Truly local topological dynamics of driven defects in Chern insulator

TL;DR

This paper introduces a local, physically interpretable framework for understanding the dynamics of topological markers in driven defects of Chern insulators, enabling better control and measurement of topological inhomogeneities.

Contribution

It develops a new local equations of motion for topological markers, applicable to interacting systems, and provides a physical response-based perspective on their evolution.

Findings

Markers obey a lattice continuity equation.

The formalism is measurement-friendly and does not rely on single-particle states.

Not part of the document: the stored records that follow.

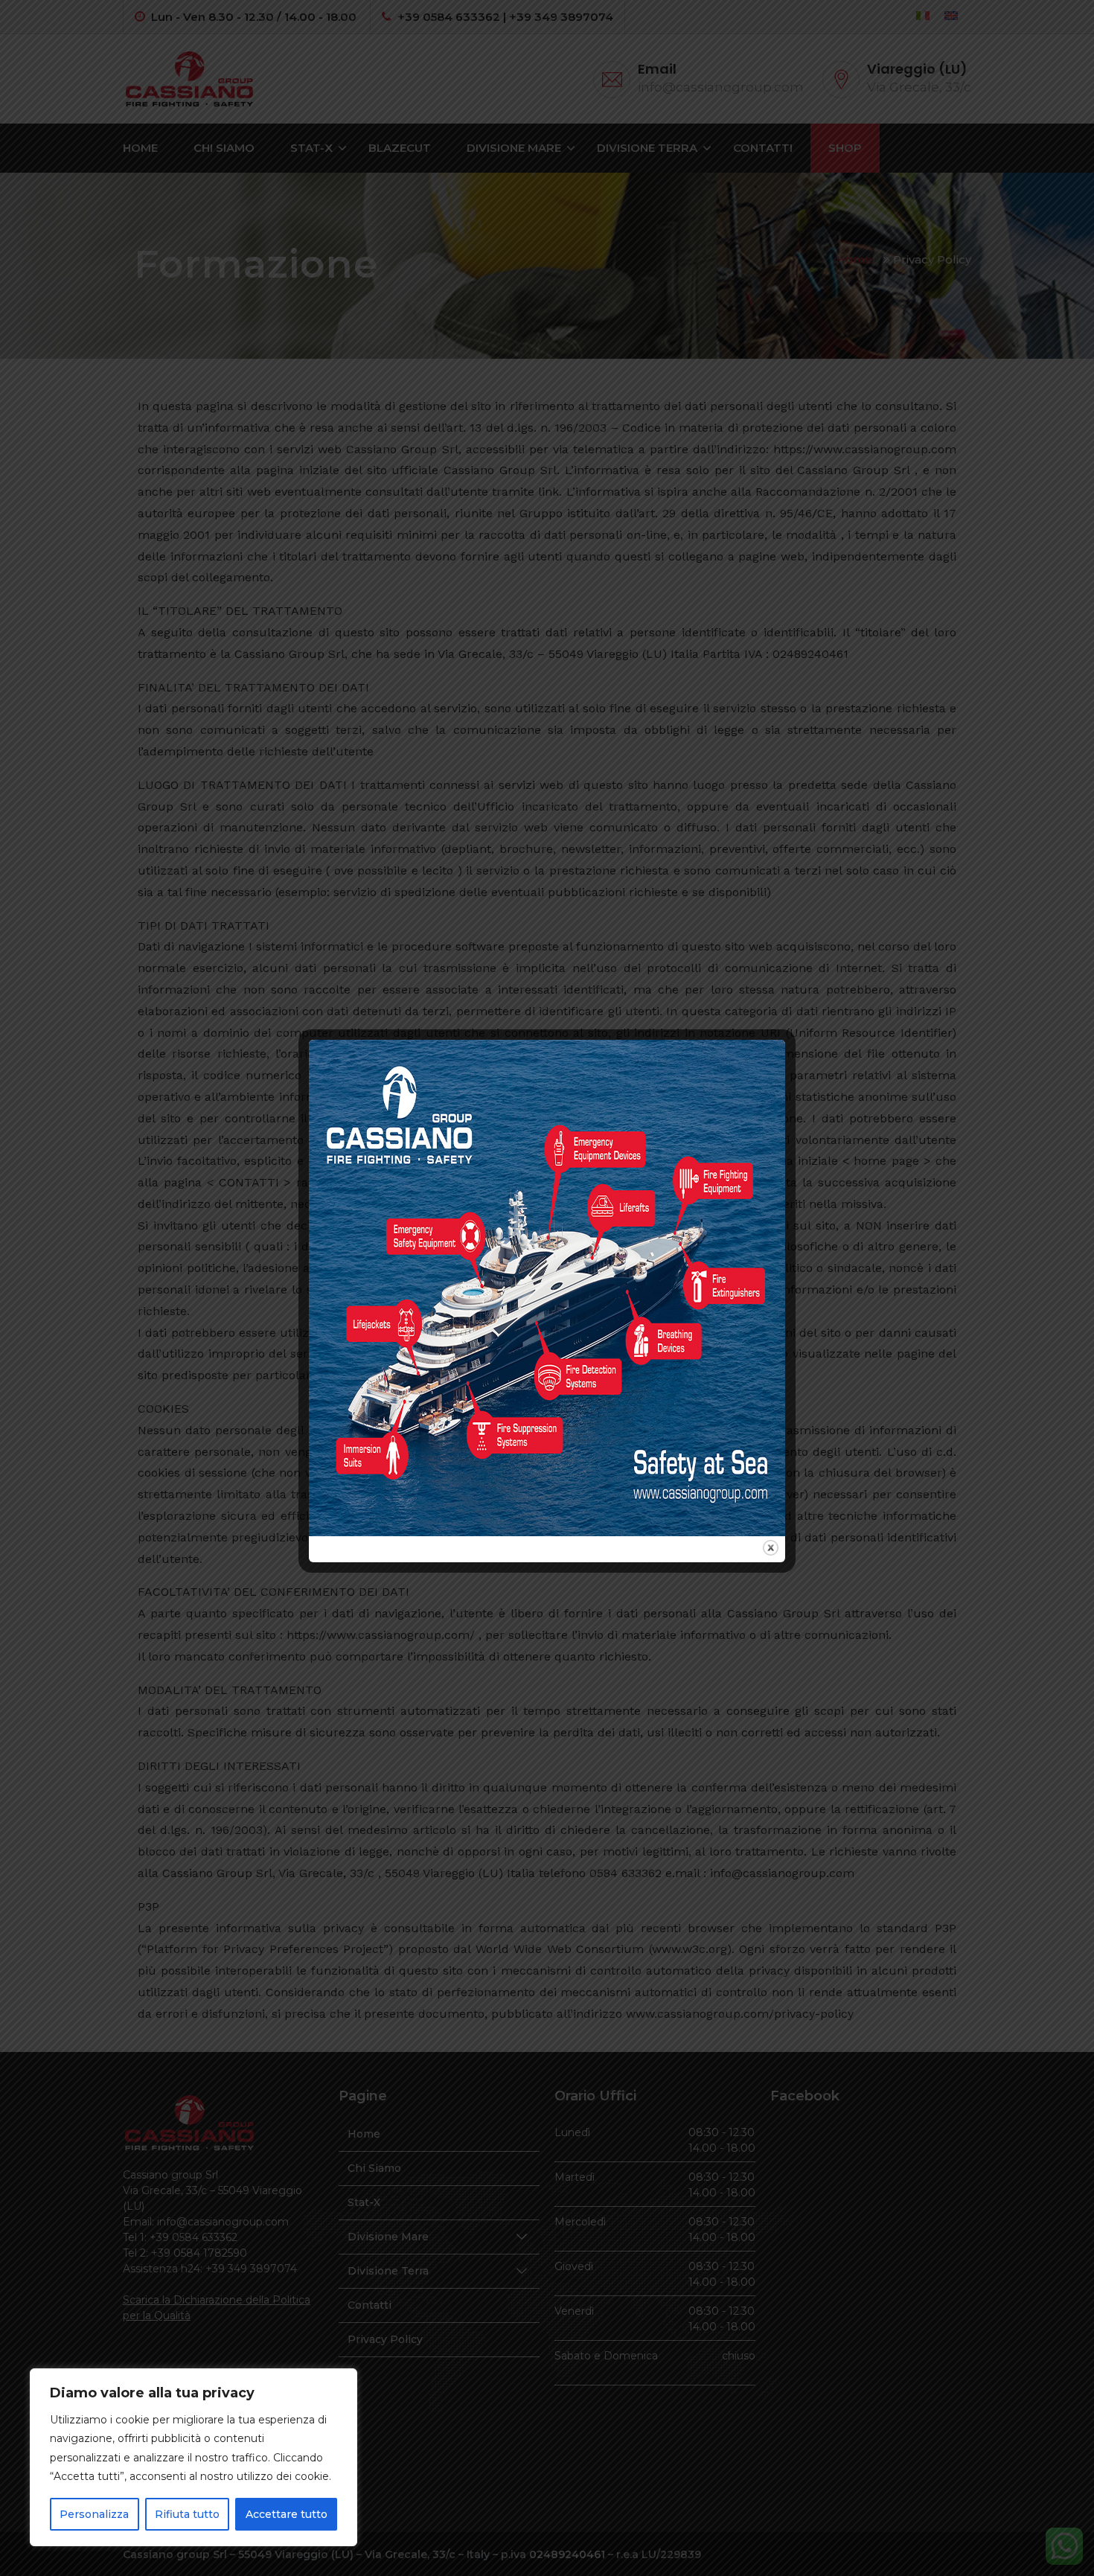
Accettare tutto (286, 2514)
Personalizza (94, 2514)
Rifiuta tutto (187, 2514)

Applicable to interacting topological systems.

Abstract

Robust zero modes supported by defects is one of the key features of topological matter. Its presence renders a system topologically inhomegeneuous, thus having no well-defined global topological invariant. The quantities labeling different areas of the sample according to their topological state were dubbed local topological markers. Here we study their dynamics and the possibility to control their distribution over the sample. We suggest a new perspective on the evolution of local markers. It gives a clear physical description of the markers evolution in terms of response functions and the ease of measurement. Furthermore, new markers' equations of motion are truly local, being ensured that the current of the marker exists and obeys the lattice continuity equation. The formalism presented does not rely on the single-particle quantities therefore might be extended to interacting systems.